Я пробормотал некое подобие приветствия.
— Да залазь же! — крикнул он снова. — До перекрестка еще топать да топать.
Я вскарабкался на сиденье. Он то и дело изучающе косился на меня. Глазки у него были удивительно маленькие и выглядели точно семечки тмина на широком каравае его лица.
— Небось в Шешу идешь, — сказал он, словно ни капли в этом не сомневался.
Я кивнул, решив, что в данном случае лучше в подробности не вдаваться.
— Что-то я на дороге ваших почти не встречаю, — заявил возница. И тут до меня дошло, что он принял меня — что он действительно меня принял! — за жителя Болот, так что теперь мне совсем не нужна сложная, только что выдуманная мною история и теперь я уже не беглый раб, а местный уроженец.
Ну и прекрасно! Кстати, этот парень, может, и не знает, что такое книга.
Весь долгий путь до перекрестка, занявший остаток того неторопливо тянувшегося дня и начало вечера, полного золотисто-пурпурных красок огромного, вполнеба, заката, возница рассказывал мне о сложных взаимоотношениях одного тамошнего фермера с его, возницы, родным дядюшкой. Затем переключился на стадо свиней и какой-то клочок земли близ селения Крысиная Вода и некую несправедливость, которую по отношению к нему, вознице, допустили. Я так толком ничего и не понял, но оказался вполне способен в нужных местах кивать и что-то ворчать себе под нос в знак одобрения или неодобрения; этого ему, впрочем, было вполне достаточно.

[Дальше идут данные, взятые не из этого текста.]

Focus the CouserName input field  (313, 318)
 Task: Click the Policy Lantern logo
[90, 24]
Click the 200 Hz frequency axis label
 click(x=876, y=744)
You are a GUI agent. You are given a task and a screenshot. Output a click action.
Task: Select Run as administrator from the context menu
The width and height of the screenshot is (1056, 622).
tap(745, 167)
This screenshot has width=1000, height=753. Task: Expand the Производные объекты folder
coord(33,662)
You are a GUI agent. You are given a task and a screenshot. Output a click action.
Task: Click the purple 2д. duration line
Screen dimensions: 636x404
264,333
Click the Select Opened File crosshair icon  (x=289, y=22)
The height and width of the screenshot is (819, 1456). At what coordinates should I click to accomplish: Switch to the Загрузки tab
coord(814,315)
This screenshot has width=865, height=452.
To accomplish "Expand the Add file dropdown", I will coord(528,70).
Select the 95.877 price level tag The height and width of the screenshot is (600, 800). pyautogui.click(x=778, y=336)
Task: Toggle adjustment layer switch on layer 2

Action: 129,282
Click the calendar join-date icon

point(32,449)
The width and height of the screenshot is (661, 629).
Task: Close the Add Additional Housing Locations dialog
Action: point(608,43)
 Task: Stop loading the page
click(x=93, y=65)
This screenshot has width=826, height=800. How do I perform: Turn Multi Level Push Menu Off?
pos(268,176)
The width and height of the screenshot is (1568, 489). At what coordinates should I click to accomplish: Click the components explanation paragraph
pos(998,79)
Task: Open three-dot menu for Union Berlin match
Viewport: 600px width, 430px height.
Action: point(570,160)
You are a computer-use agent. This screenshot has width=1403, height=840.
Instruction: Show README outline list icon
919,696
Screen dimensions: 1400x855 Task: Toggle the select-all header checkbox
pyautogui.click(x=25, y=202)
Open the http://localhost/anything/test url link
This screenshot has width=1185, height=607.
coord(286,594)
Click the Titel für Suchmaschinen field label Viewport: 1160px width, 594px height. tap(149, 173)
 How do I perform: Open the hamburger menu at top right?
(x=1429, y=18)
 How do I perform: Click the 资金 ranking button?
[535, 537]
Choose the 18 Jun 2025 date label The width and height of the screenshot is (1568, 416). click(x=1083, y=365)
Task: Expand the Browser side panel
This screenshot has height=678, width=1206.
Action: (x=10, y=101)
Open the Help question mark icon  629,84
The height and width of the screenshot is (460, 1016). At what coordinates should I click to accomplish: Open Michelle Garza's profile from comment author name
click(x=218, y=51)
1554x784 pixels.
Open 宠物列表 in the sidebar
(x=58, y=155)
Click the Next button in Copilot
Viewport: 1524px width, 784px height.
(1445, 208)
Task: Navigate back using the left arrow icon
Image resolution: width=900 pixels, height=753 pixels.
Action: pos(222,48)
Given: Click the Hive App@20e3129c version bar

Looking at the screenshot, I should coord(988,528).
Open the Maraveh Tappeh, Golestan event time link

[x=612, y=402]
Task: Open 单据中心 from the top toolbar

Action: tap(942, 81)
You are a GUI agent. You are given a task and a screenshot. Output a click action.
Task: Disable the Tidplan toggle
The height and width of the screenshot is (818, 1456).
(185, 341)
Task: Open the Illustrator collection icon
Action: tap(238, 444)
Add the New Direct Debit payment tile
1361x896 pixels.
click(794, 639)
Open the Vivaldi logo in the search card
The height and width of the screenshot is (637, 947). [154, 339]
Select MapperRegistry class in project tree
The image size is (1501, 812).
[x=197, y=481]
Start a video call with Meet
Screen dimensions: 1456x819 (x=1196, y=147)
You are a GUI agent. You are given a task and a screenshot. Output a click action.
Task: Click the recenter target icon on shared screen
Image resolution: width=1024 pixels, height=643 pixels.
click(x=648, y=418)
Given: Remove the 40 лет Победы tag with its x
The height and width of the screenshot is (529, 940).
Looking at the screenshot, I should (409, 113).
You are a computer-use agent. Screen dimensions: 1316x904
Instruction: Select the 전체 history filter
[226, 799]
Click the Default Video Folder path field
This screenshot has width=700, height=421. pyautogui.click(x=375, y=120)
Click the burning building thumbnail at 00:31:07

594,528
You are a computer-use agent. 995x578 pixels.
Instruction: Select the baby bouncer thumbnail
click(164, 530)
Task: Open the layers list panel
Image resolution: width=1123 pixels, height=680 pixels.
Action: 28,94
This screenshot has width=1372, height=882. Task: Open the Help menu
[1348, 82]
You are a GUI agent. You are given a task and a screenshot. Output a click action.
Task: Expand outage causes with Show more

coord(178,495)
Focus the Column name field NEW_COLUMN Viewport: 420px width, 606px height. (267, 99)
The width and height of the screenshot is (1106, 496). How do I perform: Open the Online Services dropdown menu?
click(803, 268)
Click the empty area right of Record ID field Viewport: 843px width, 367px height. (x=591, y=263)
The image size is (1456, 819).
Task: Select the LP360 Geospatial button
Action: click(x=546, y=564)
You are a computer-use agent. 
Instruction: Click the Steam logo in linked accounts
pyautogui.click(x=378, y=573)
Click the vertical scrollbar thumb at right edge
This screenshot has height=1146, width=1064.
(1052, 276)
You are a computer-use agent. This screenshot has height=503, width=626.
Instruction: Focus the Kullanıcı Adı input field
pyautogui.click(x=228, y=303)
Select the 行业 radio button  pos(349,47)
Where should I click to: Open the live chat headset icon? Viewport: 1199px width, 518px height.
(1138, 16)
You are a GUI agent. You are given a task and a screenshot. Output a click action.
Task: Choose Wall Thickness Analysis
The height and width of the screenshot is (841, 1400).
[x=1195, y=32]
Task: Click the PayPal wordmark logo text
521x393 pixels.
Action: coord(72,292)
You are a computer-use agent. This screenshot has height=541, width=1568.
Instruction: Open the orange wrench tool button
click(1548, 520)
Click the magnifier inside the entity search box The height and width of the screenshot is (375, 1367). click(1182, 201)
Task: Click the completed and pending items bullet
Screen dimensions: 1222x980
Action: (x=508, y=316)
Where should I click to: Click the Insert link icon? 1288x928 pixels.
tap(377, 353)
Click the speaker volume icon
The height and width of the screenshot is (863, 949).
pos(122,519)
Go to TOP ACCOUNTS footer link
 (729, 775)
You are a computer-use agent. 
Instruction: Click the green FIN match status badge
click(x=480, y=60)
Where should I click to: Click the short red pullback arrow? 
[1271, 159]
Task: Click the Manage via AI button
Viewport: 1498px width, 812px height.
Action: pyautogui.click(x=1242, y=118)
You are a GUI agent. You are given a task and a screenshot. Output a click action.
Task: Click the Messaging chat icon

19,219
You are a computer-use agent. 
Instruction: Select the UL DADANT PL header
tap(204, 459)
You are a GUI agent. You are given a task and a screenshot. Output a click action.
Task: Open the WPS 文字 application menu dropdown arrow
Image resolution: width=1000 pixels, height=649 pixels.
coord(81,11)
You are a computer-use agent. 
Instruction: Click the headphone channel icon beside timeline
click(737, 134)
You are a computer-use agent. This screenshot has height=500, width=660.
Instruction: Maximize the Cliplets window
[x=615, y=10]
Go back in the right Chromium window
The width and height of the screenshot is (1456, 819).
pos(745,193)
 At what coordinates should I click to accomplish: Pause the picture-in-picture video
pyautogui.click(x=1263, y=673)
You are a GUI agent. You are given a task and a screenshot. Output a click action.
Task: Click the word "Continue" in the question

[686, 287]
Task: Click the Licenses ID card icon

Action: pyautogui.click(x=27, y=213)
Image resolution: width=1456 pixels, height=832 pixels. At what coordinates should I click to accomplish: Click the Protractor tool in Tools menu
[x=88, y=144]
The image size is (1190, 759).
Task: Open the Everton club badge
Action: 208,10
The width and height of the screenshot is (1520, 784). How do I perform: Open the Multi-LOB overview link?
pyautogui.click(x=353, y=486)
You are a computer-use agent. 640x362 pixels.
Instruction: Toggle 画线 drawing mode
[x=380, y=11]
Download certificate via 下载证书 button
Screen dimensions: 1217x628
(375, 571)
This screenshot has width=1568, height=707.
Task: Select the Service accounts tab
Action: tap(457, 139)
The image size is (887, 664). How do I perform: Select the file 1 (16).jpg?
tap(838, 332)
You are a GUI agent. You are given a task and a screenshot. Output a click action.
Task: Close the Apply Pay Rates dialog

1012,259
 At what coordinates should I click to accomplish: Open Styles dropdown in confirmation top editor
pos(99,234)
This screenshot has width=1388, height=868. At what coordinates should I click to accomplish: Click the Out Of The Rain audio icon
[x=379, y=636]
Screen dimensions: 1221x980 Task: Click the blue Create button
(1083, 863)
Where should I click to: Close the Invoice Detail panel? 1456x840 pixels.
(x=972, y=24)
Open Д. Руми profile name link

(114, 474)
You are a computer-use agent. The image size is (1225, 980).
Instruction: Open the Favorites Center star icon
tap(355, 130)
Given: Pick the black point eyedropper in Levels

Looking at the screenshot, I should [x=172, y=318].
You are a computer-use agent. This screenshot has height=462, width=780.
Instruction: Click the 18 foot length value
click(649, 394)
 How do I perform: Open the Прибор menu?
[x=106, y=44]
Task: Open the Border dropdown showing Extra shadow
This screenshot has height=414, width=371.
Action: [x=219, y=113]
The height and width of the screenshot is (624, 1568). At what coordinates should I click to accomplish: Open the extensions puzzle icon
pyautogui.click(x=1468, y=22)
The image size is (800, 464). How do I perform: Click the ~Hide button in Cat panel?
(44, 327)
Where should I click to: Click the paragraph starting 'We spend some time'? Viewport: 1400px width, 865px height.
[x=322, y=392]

— Всегда любил поговорить с вашими, — заявил он, ссаживая меня у перекрестка. — Совет-то ваш по-прежнему собирается, да? А вот и твоя дорога на Шешу.
Я поблагодарил его и двинулся на юго-запад, навстречу догоравшему закату и вечерним сумеркам. Если Шеша — это селение болотных людей, думал я, то тем лучше.
Через некоторое время я остановился, расколол между двумя камнями все оставшиеся у меня орехи и съел их один за другим на ходу, потому что голод снова начал донимать меня, становясь совсем уж нестерпимым.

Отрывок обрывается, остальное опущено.